Friday, April 16, 2010

Volcanic Plume from Iceland

NASA's Terra and Aqua spacecraft, both in "ball of yarn" polar orbits, carry a detector called MODIS. On April 15, the Terra spacecraft used its onboard MODIS instrument to capture the following image of a volcanic plume from the Eyjafjallajökull volcano in southern Iceland.

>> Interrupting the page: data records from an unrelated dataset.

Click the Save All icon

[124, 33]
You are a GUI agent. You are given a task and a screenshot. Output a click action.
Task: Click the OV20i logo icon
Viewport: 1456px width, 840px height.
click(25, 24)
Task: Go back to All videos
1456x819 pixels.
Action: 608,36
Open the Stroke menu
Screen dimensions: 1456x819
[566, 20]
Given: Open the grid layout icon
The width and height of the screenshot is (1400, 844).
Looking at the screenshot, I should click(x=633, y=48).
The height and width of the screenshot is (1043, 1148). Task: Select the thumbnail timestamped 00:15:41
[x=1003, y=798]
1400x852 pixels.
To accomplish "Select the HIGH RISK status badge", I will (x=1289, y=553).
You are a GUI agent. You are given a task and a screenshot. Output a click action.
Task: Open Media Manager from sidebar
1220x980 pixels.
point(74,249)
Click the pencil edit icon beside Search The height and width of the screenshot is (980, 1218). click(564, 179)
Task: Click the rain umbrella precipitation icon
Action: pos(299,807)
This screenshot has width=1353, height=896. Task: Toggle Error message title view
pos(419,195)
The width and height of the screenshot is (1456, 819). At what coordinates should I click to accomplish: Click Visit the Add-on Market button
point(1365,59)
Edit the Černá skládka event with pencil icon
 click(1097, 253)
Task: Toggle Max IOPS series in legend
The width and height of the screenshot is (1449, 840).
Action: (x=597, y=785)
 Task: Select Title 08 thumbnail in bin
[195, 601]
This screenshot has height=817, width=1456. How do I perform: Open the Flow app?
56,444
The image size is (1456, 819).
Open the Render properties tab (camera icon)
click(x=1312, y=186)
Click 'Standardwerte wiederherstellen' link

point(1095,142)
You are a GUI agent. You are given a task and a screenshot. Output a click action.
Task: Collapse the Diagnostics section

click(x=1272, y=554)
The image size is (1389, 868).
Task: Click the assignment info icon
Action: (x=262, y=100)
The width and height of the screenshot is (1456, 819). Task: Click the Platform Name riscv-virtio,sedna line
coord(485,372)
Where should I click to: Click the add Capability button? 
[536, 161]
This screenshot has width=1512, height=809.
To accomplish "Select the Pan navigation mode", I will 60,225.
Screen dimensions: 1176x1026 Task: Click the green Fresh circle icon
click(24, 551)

In the photo, the Shetland Islands are at the photo's lower right corner.

In southern Iceland, the glacier over top of the volcano caused the upwelling lava to cool very quickly, forming a silica glass which fragmented into fine particles, and which in turn were carried into the atmosphere by the eruption plume.

The height of the plume occupies the normal range of cruise altitudes for commercial airliners. The presence of the the fine, sharp, jagged, abrasive silica particles in the volcanic ash cloud would cause engine failure if the material were sucked into an intake turbine. For this reason, air travel over most of northern Europe was cancelled for the day, and likely over the coming weekend.

Not since the World Trade Center attacks on September 11, 2001 has there been such a large disruption in air travel.

UPDATE - The Astronomy Picture of the Day website has a great picture of the volcano for their April 19 entry.

1 comment:

Jannie said...

Mother Nature and Gaia theory wins out!